───── RECORD SET ─────

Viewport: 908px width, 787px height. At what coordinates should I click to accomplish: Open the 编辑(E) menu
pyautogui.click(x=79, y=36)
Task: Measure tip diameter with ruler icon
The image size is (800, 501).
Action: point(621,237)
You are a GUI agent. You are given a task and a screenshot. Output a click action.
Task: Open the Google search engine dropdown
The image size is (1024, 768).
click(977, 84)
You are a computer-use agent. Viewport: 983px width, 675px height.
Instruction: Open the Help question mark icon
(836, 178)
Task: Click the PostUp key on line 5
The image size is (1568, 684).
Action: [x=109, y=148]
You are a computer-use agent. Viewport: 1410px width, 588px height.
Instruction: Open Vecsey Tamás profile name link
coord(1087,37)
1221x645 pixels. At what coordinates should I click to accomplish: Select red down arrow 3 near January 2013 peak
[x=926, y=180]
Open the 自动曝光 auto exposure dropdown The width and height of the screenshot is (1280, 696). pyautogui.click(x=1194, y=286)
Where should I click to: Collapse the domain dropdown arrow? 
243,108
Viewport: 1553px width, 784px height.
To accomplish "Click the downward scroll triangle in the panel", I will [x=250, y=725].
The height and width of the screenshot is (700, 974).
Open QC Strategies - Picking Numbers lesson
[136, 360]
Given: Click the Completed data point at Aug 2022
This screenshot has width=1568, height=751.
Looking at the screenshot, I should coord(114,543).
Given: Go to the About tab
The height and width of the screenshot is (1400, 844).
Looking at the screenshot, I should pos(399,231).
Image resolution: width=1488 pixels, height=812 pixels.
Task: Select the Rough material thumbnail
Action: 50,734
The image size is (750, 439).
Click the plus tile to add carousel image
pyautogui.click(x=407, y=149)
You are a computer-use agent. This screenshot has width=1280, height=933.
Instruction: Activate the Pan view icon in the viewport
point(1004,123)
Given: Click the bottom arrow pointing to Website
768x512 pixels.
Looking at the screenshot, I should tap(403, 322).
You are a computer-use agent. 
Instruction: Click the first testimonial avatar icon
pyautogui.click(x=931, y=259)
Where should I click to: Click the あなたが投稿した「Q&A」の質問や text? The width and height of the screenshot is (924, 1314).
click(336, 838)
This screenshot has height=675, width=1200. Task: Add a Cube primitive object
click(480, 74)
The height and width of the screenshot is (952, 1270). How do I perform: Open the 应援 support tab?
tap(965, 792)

─────

**WORK INSTRUCTION:** For this exercise, please output exactly the lines above starting at the line with "The image size is (1568, 684)." and ending at the line with "Viewport: 1553px width, 784px height.", ends included.

**ANSWER FOR THIS EXERCISE:**
The image size is (1568, 684).
Action: [x=109, y=148]
You are a computer-use agent. Viewport: 1410px width, 588px height.
Instruction: Open Vecsey Tamás profile name link
coord(1087,37)
1221x645 pixels. At what coordinates should I click to accomplish: Select red down arrow 3 near January 2013 peak
[x=926, y=180]
Open the 自动曝光 auto exposure dropdown The width and height of the screenshot is (1280, 696). pyautogui.click(x=1194, y=286)
Where should I click to: Collapse the domain dropdown arrow? 
243,108
Viewport: 1553px width, 784px height.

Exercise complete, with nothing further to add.